The healthcare reform that pays for itself: Why HSA expansion reduces costs
By Scott Cutler | Originally posted in The Washington Times
OPINION:
Washington rarely sees healthcare reform that doesn’t rely on massive new federal spending or expanded entitlements. Health Savings Accounts (HSAs) are a notable exception.
As an administrator of HSAs for more than 10 million Americans, we have direct visibility into how consumers use and manage their healthcare dollars and we set out to better understand their experiences and decision-making. Our survey of over 600 employed Americans reveals something budget models consistently miss: when people control their own healthcare dollars, they spend smarter and waste less. The downstream savings can exceed the upfront tax expenditure over time.
Expanded HSA contributions reduce near-term tax revenue.
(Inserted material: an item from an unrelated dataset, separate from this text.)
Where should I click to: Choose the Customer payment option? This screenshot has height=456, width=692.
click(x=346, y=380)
But that cost is outweighed by measurable, recurring savings when consumers have real financial skin in the game. This isn’t theory — it’s measurable behavior we observe daily across millions of transactions.
The Behavioral Economics Are Clear
HSA holders demonstrate fundamentally different consumption patterns. They comparison-shop, ask pricing questions before procedures, choose higher-value care and avoid unnecessary utilization.
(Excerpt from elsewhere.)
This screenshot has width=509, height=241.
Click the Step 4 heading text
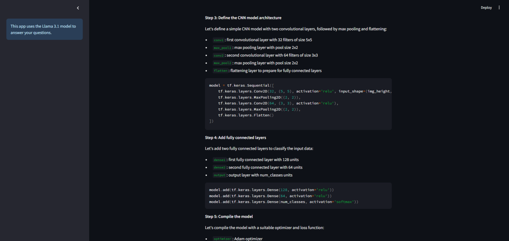235,137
We also found that HSA holders are 12.5% more likely to be prepared for routine healthcare costs and 16% more likely to have significant emergency savings. Most tellingly, they’re markedly less likely to skip preventive services when facing financial pressure — behavior that drives up long-term costs.
The reason is straightforward: it’s their money. HSA dollars don’t disappear at year-end or belong to someone else. When consumers know they benefit directly from smart decisions today, they protect their own financial future. The data illustrates that HSA-holders are more likely to be prepared for routine medical bills and less likely to cut back on essential preventive care and treatment.
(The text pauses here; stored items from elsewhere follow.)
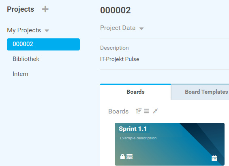
Task: Expand the Project Data dropdown arrow
Action: 141,29
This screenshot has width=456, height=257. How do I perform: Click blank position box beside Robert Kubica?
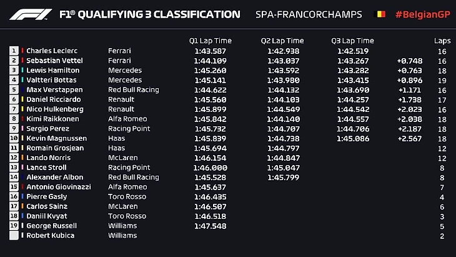pyautogui.click(x=14, y=236)
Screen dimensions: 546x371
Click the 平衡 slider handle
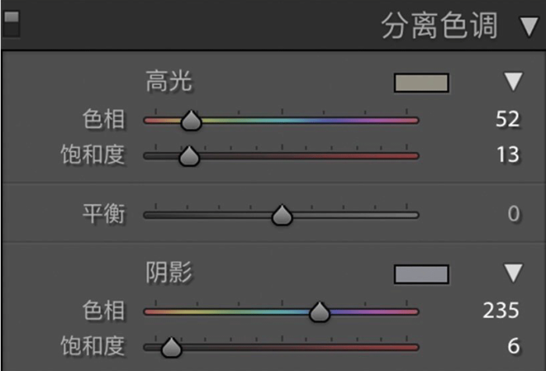[282, 215]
Healthcare costs are projected to jump 9% in 2026, among the steepest increases in more than a decade. Middle-income families, along with their employers, already spend nearly $27,000 annually on healthcare, while half of American adults can’t cover a $500 medical bill. At the same time, 31 million Americans report they had to borrow an estimated total of $74 billion to pay for healthcare for themselves or a household member.
HSAs are already helping address this gap. Americans now hold more than $159 billion in HSAs across over 40 million accounts. Last year alone, HSA members spent $42 billion on medical expenses using their own saved dollars. Roughly 4 million accounts invest their HSA funds, giving them balances nearly 9 times larger than non-investing accounts and far greater capacity to absorb future healthcare costs without public assistance.
What’s more difficult to capture is behavior. When consumers ask about pricing, providers are incentivized to compete. Unnecessary tests are declined. Generic drugs get chosen when clinically appropriate. Urgent care replaces expensive ER visits. Preventive care increases, allowing health problems to be caught before they require hospitalization.
These are not marginal effects. They compound over time.